The ability of the KTP laser not to interfere with or scar the superficial lamina propria layer means a substantially better voice outcome.  The majority of Dr Broadhurst’s patients have substantially better voice quality than those utilising other techniques other than KTP laser.  For Dr Broadhurst’s patients who have not had any treatment prior to KTP laser, their voices remain entirely normal between episodes.

The KTP laser is also highly effective for early glottic cancer.  There are a number of reports now indicating that KTP laser treatment of early glottic cancer is at least as effective as the other current, more substantiated techniques, which include external beam radiation and CO2 laser microsurgery.  In Dr Broadhurst’s experience of over 60 cases, the KTP laser has comparable cure and disease control rates in early glottic cancer compared to CO2 laser or radiotherapy treatment results. The main difference however is there is a minimal removal of surrounding normal tissue as the KTP laser provides the ability for ultra narrow margins. 

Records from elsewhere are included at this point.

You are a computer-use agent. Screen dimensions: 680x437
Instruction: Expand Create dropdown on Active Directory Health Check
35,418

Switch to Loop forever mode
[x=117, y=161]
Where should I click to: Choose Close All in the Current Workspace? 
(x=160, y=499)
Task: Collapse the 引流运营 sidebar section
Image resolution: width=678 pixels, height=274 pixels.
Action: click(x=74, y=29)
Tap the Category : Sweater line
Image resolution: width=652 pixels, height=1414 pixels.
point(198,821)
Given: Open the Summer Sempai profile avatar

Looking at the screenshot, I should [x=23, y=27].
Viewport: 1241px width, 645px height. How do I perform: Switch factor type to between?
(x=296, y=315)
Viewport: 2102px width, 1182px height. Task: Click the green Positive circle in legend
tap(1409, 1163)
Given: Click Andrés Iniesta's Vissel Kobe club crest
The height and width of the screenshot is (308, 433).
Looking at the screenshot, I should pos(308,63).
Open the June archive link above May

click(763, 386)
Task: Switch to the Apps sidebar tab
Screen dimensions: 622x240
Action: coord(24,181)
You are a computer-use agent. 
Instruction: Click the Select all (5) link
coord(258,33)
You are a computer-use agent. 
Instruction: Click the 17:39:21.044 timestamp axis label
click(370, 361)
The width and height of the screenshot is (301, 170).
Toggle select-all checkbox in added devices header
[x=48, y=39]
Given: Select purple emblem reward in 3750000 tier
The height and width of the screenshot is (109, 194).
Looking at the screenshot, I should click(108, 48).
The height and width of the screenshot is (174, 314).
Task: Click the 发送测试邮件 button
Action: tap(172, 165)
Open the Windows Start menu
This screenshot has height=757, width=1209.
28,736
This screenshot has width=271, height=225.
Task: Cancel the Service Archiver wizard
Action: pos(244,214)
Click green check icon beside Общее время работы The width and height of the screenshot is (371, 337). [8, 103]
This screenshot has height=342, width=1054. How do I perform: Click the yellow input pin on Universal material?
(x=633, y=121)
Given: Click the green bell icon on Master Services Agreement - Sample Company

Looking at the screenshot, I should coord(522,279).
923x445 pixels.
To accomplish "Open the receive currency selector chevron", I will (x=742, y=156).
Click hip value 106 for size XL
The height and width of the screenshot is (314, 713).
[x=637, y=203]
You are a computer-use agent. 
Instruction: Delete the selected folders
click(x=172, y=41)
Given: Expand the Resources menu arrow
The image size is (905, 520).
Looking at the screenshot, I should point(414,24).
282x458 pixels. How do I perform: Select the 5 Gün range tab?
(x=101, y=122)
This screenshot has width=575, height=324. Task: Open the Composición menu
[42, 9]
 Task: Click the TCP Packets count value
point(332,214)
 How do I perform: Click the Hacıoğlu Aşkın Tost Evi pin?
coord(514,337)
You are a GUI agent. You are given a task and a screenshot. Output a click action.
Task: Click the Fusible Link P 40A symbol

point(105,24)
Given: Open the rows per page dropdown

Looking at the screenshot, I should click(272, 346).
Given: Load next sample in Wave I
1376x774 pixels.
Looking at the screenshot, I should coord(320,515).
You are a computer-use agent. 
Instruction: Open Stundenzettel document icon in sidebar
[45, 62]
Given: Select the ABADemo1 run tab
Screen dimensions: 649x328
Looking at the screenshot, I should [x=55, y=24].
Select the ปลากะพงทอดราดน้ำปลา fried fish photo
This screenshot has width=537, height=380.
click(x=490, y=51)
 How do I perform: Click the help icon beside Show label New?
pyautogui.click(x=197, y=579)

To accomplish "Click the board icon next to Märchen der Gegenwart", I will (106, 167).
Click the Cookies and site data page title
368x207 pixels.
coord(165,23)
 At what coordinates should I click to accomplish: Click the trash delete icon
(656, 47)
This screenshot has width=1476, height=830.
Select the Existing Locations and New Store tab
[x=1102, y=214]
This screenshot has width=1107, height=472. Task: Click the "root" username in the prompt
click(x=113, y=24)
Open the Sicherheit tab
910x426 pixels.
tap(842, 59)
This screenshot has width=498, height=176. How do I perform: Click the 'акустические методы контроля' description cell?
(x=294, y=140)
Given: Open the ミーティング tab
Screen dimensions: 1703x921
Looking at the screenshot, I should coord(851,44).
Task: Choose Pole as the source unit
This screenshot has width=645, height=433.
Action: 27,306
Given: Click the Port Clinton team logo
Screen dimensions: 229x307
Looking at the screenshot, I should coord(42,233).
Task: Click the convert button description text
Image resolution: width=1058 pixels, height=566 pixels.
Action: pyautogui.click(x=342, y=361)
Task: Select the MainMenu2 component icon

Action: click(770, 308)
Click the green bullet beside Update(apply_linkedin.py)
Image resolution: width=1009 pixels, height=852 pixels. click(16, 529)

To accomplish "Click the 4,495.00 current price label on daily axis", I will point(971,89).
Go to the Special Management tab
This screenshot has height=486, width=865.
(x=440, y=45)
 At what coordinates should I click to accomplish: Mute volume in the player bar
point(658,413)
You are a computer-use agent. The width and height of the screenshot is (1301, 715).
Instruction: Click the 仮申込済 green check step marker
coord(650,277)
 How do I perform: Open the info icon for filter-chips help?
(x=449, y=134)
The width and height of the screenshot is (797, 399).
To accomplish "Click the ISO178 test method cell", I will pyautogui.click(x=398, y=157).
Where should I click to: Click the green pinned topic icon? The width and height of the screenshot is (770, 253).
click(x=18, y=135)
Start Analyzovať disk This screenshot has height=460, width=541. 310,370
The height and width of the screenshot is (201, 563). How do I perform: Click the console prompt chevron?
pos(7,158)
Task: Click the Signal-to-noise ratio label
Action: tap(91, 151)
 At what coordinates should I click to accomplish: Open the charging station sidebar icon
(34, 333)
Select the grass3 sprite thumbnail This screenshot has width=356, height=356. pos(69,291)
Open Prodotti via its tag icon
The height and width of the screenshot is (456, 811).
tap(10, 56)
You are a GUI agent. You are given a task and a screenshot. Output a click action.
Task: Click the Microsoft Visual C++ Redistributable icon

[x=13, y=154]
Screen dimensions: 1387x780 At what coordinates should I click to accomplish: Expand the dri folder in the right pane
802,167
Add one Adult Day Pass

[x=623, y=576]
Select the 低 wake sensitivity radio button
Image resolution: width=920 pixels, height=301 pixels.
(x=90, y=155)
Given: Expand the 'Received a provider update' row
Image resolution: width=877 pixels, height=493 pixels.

By avoiding excessive resections that would be required with CO2 laser, the KTP laser can minimise normal tissue removal, which maximises the voice outcome following surgery.  There are a substantial number of Dr Broadhurst’s early glottic cancer patients that after treatment of an extensive lesion have entirely normal voice many years down the track.

The results on voice outcomes for KTP laser treatment for early glottic cancer were presented in Cairns, Queensland - July 2015 at a world congress on larynx cancer by Dr Broadhurst, who was an invited guest speaker.